(1) LA ÚLTIMA CASA A LA IZQUIERDA, de Dennis Lliadis
Sadismo y venganza

Wes Craven produce el remake de su ópera prima, un clásico accidental que irrumpió en 1972 con un repertorio de violencia y un discurso sobre la crueldad que abrió las puertas a la profileración de films de terror con adolescentes, como Pesadilla en Elm Street y Viernes 13. La nueva versión, dirigida por Dennis Lliadis, ya no puede revivir la frescura de la novedad, el shock visual del espectáculo que se regodea en la agresión física y la humillación, en el dolor, y consigue lamentablemente un rutinario resultado, incluyendo la correcta fotografía capaz de crear la adecuada atmósfera conducente, por otra parte, a los mismos trillados caminos del subgénero.

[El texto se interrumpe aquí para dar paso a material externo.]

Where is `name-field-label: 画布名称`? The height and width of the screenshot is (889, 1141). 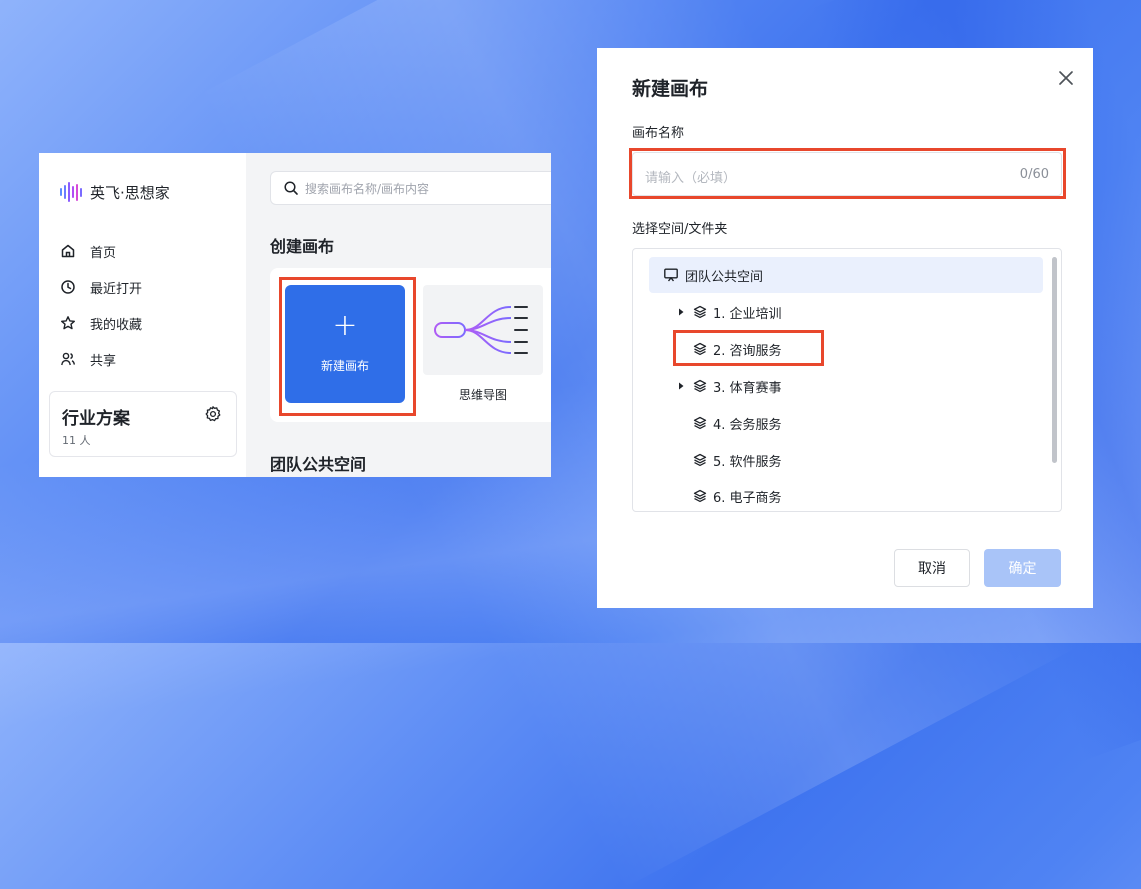 name-field-label: 画布名称 is located at coordinates (658, 134).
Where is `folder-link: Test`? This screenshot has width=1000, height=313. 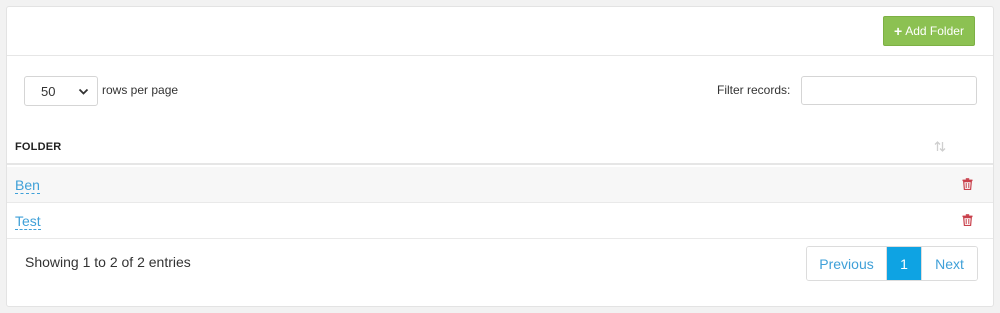
folder-link: Test is located at coordinates (28, 222).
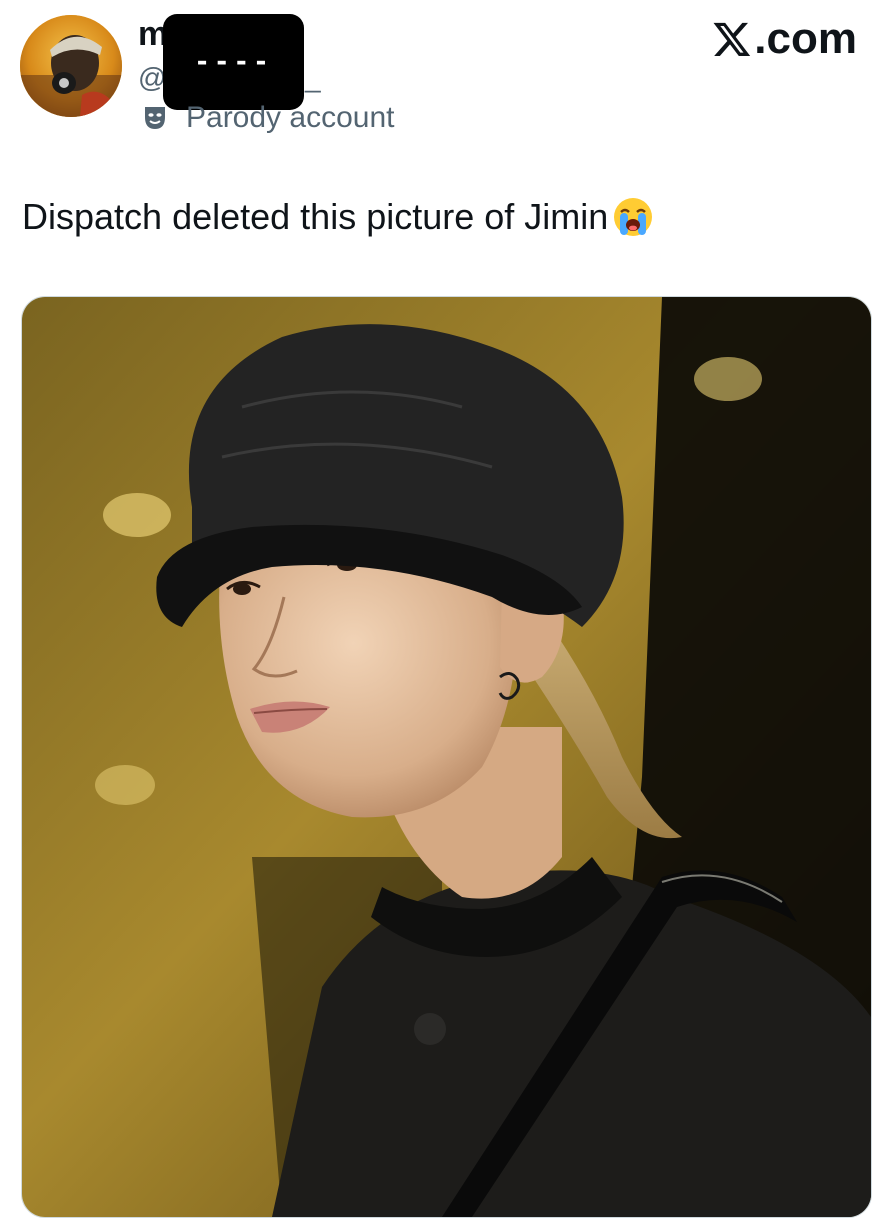 This screenshot has width=895, height=1218. I want to click on tweet-text: Dispatch deleted this picture of Jimin, so click(338, 217).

La interpretación de los malos no carece de matices, en el caso de Krug (Garrett Dillahunt), y la contención de la madre de la víctima (Emma/Monica Potter) aporta un elemento de credibilidad, pero el guión, que sigue en lo esencial el título que le da origen, presenta innegables puntos débiles, destacando por lo evidente la incompleta descripción de la historia familiar de la protagonista, así como la falta de definición y motivación de Sadie (el elemento femenino del clan psicópata). Lliades no escatima espeluznantes episodios de violencia en todas sus variantes, incluyendo las habituales moralejas de este tipo de films para adolescentes alocados, como que la amiga de los porros obtiene su castigo. Las reflexiones sobre la venganza o la descripción de la violencia pueden convertir un argumento en una película interesante, pero cuando pesa más el “cómo” que el “por qué” el espectáculo es tan apasionante como visitar una carnicería.